◆ Given request 1 ◆
Can you repeat the rows word for word, starting with the line that contains "Given: Switch input view to Manual" and going on through the end of the rows? Leave the pictures out.

◆ Text segment ◆
The first loop start to mile 16.5
I was able to actually meet up with another internet friend whom I saw on the trail, Bob Bodkin. Kourtney and I ran with him for a few miles early on as we were settling in. Bob is from Coopersburg right near me and we share the same chiropractor and many running friends. Runners are such an easy bunch to talk with and meet especially during a race. I think it's because we all are heading for the same eventual train wreck of suffering. There is sort of a comfort in knowing you will not be alone in the pain department. But these first few miles flew by fast. Bob eventually pulled away at an early aid station and the 50 milers really thinned out. Even with the thinning of the crowd we were still going out way to fast for the conditions. The course is very very runnable which is actually harder then a hilly course because you can lulled into running fast and risk burning out your energy prior to the third loop. If it was a nice crisp fall day our pace would be fine but not today. Today was different and required an immediate recalibration of expectations and pace. Something I ignored and paid dearly for during the later miles. But it's a lesson that one only really needs to learn once.

◆ Material provided ◆
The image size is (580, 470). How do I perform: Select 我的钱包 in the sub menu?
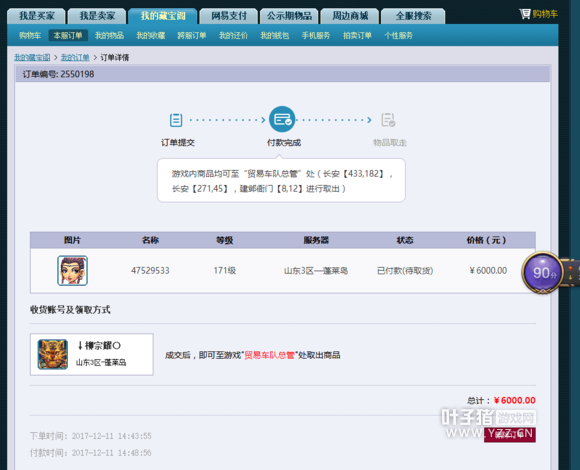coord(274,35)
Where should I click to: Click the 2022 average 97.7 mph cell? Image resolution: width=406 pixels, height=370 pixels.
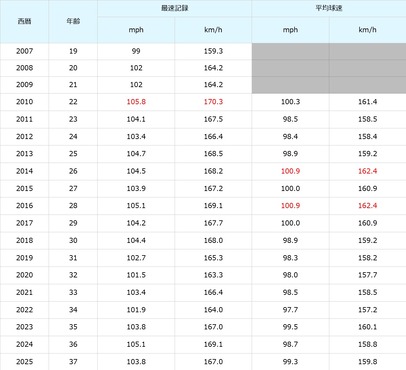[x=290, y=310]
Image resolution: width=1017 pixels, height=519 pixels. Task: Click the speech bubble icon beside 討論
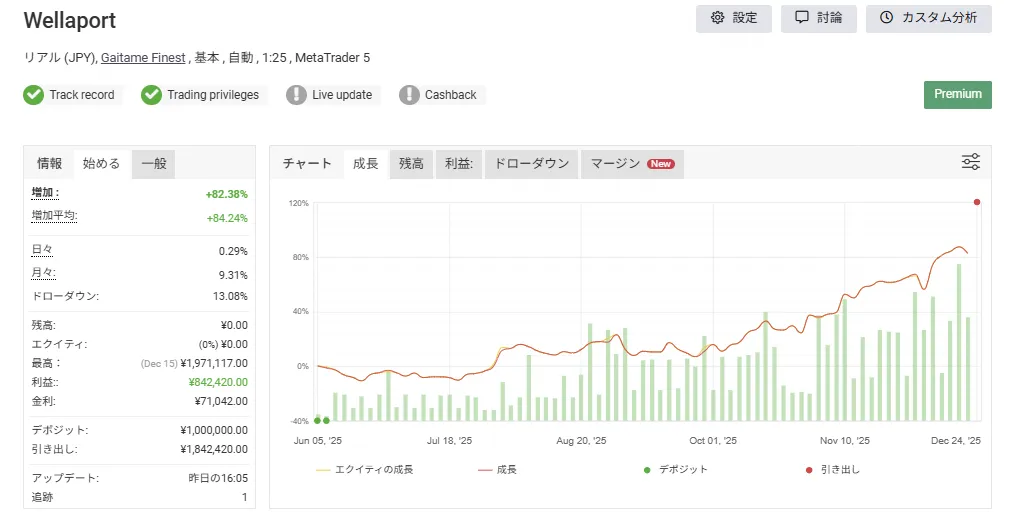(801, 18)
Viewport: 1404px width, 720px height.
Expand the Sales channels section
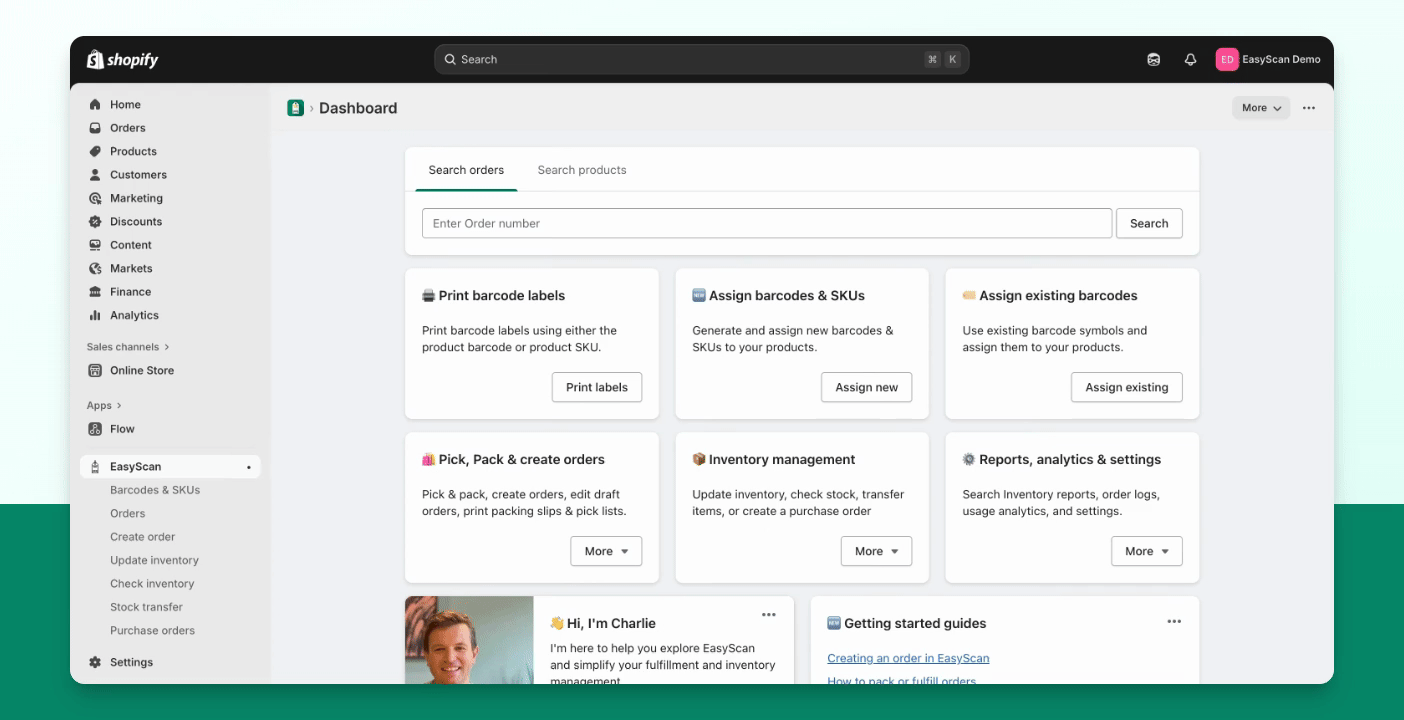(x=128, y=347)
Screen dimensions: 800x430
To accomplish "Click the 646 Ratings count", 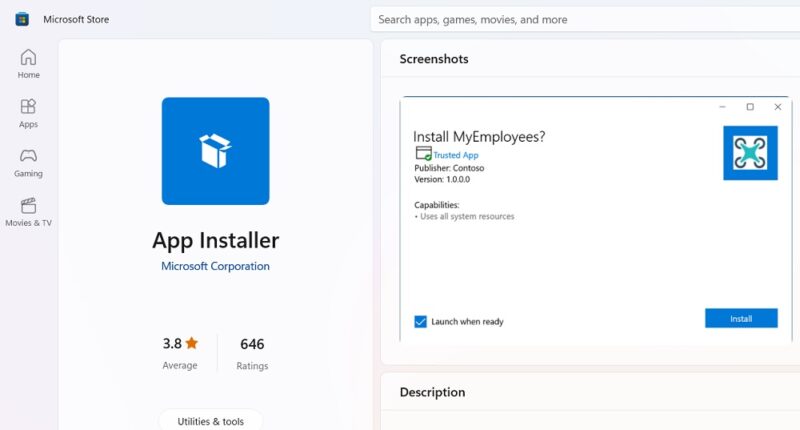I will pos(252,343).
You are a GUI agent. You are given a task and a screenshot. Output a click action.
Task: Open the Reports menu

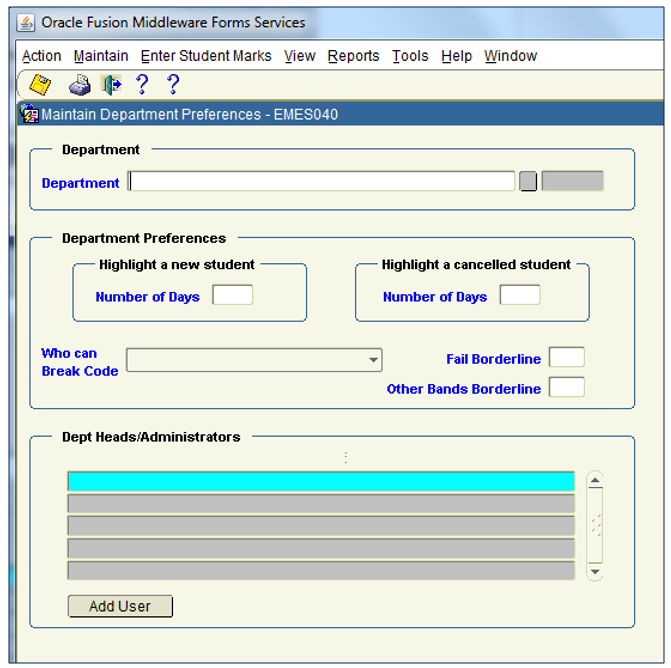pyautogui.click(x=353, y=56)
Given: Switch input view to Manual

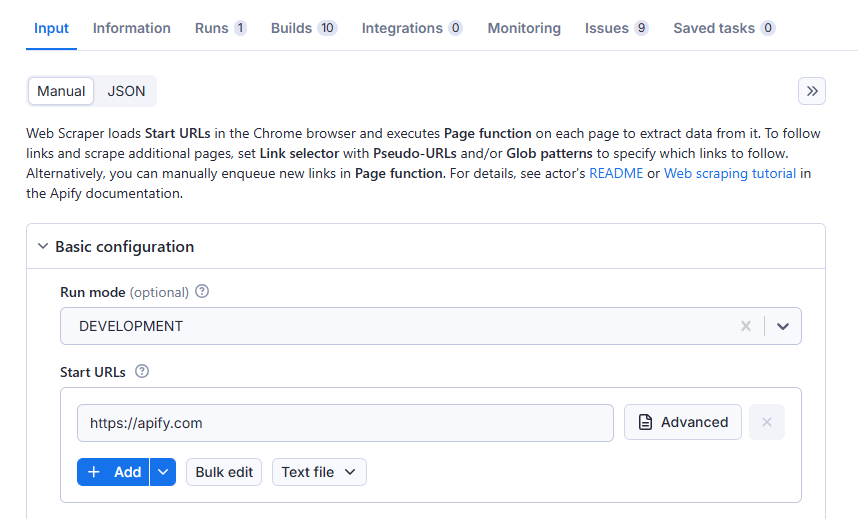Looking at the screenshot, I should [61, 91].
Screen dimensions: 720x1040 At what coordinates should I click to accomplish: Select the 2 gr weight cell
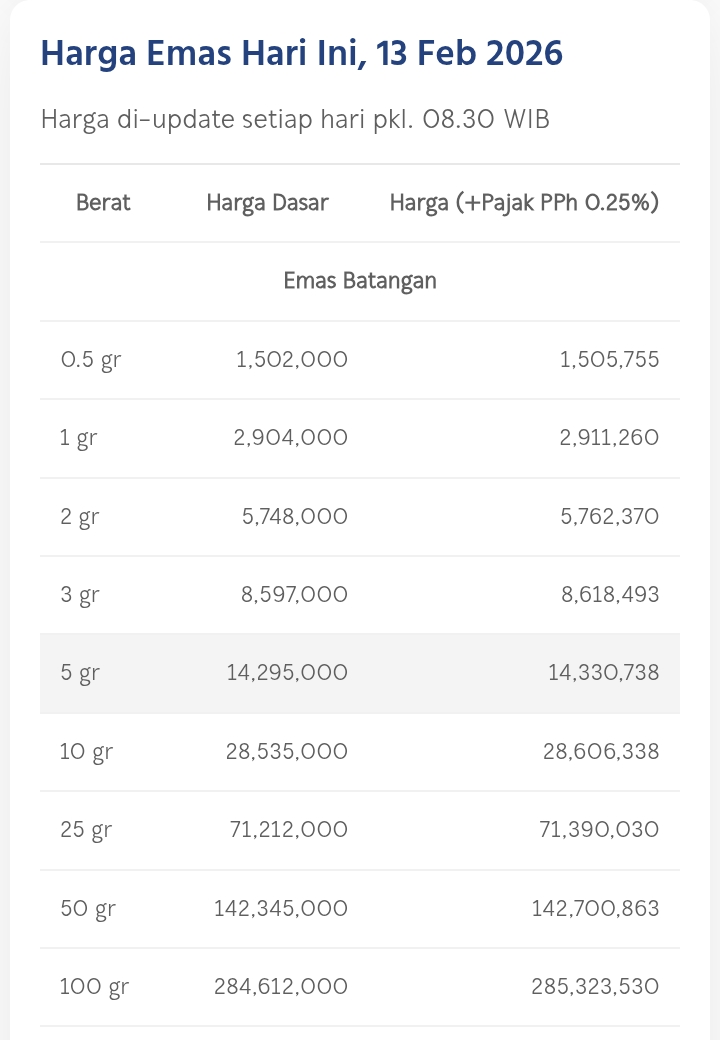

◆ Given request 2 ◆
Answer these about the race passage:
(a) Where is Bob Bodkin from?
(b) Why does the passage call the very runnable course harder than a hilly one?
(c) Where did Bob eventually pull away?

◆ Task output 1 ◆
Given: Switch input view to Manual

Looking at the screenshot, I should [61, 91].
Screen dimensions: 720x1040 At what coordinates should I click to accomplish: Select the 2 gr weight cell

◆ Task output 2 ◆
(a) Coopersburg.
(b) Runners can be lulled into running fast and risk burning out their energy before the third loop.
(c) At an early aid station.